◆ **Tarefa proposta 1**:
Com base na notícia sobre o debate "O País no Jornal", responda:
(a) Em que local foi realizado o debate?
(b) Quem organizou o livro lançado no encontro?
(c) Qual cartunista criou o personagem Juca Pato?
◆ **Tarefa proposta 2**: Transcreva literalmente o trecho da notícia sobre o debate "O País no Jornal" que vai de "Eliane Cantanhêde, 49, diretora" até "heranças não erradicadas.", inclusive.

◆ **Trecho selecionado**:
────────────────────

Debate faz crítica à posição do jornalismo
VALMIR SANTOS
FREE-LANCE PARA A FOLHA
Um exercício de
crítica e algumas
autocríticas marcaram anteontem o
debate "O País no
Jornal", com os colunistas da Folha Marcelo Coelho,
Luís Nassif, Eugênio Bucci e Eliane Cantanhêde, além do ombudsman, Bernardo Ajzenberg.
Realizado no Teatro Folha, em
São Paulo, o encontro encerrou as
comemorações do aniversário de
80 anos do jornal e serviu de palco
para o lançamento do livro "Figuras do Brasil - 80 Autores em 80
Anos de Folha" (ed. Publifolha,
352 págs., R$ 34), organizado pelo
articulista Arthur Nestrovski, que
também mediou o debate.
O livro pontuou as discussões
sobre o tema "O País no Jornal".
Alguns dos 80 autores que escreveram na Folha entre 1921 e 2001
foram citados na fala de cinco dos
seis participantes da mesa.
Sob os ângulos históricos da
cultura e da identidade do jornal,
Marcelo Coelho, 43, que também
é membro do Conselho Editorial,
comparou a figura do homem comum dos anos 20 e dos 80. O personagem Juca Pato, por exemplo,
criado pelo cartunista Belmonte, é
um sujeito despido de ambições
ideológicas ou revolucionárias,
um tipo urbano comum que permeia textos de Barbosa Lima Sobrinho, Otto Maria Carpeaux e
Guilherme de Almeida.
Nas crônicas dos anos 80, com
Plínio Marcos, ou nos 90, com
Fernando Bonassi, "a presença
desse homem comum torna-se
mais crispada", na avaliação de
Coelho. "É um contraponto para
notar a emergência de olhar radical da Folha. Aquele Juca Pato foi
como que tomado por rancor, é
retratado com violência no conto
de Modesto Carone ou na não-ficção de Arnaldo Jabor sobre o
massacre do Carandiru."
O avanço pendular de "afirmação e frustração" seria um dos
componentes do "radicalismo democrático" do jornal. "É essa crispação inconformada que vejo e
gostaria de continuar vendo na
Folha", diz Coelho.
Eliane Cantanhêde, 49, diretora
da Sucursal de Brasília, citou o
historiador Caio Prado Jr. e o poeta e editor Augusto Frederico
Schmidt, ambos contemplados
no livro, para lembrar que a injustiça social e a falta de ética na política são heranças não erradicadas.

────────────────────

◆ **Dados apresentados**:
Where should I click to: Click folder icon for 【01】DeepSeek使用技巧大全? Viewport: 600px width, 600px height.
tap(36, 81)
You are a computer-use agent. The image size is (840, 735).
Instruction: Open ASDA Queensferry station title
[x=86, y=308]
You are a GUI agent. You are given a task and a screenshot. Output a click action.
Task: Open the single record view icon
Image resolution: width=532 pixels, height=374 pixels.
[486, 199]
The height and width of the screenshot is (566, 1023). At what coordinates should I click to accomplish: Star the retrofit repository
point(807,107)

────────────────────

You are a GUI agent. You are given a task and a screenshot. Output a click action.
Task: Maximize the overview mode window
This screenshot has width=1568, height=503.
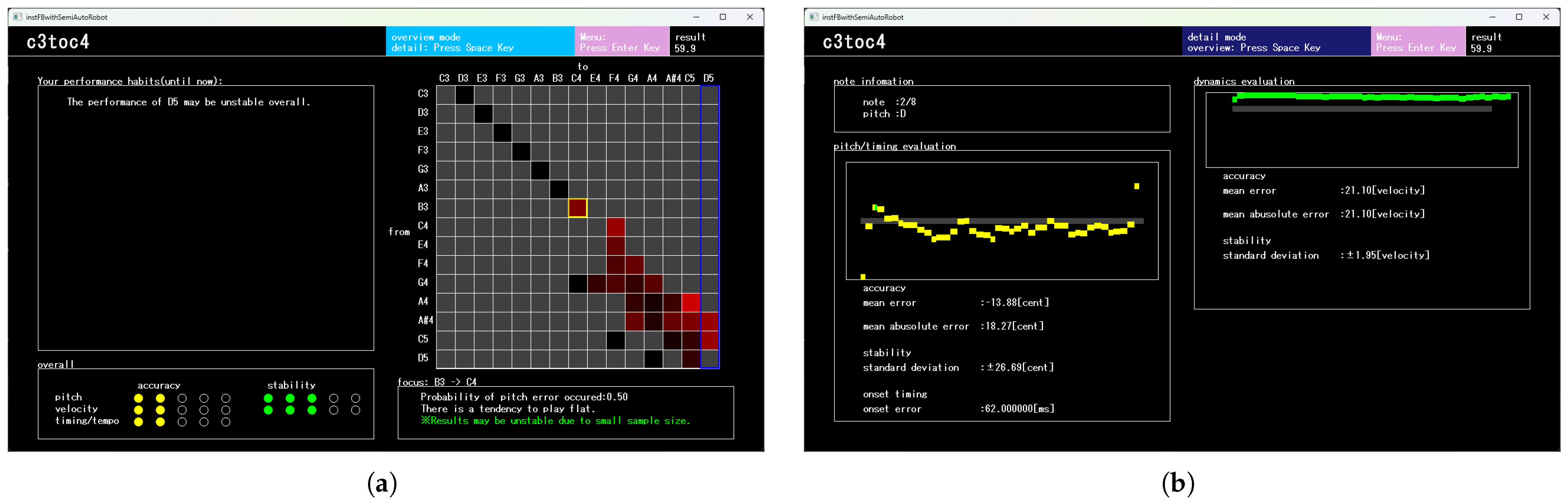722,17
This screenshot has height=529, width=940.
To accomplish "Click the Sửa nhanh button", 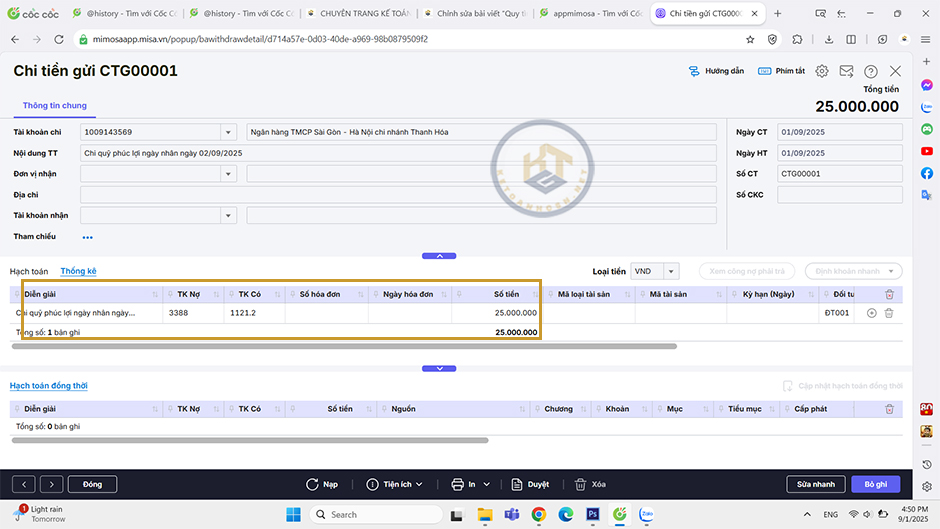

────────────────────

◆ **Solução da tarefa 1**:
(a) No Teatro Folha, em São Paulo.
(b) Arthur Nestrovski.
(c) Belmonte.

◆ **Solução da tarefa 2**:
Eliane Cantanhêde, 49, diretora
da Sucursal de Brasília, citou o
historiador Caio Prado Jr. e o poeta e editor Augusto Frederico
Schmidt, ambos contemplados
no livro, para lembrar que a injustiça social e a falta de ética na política são heranças não erradicadas.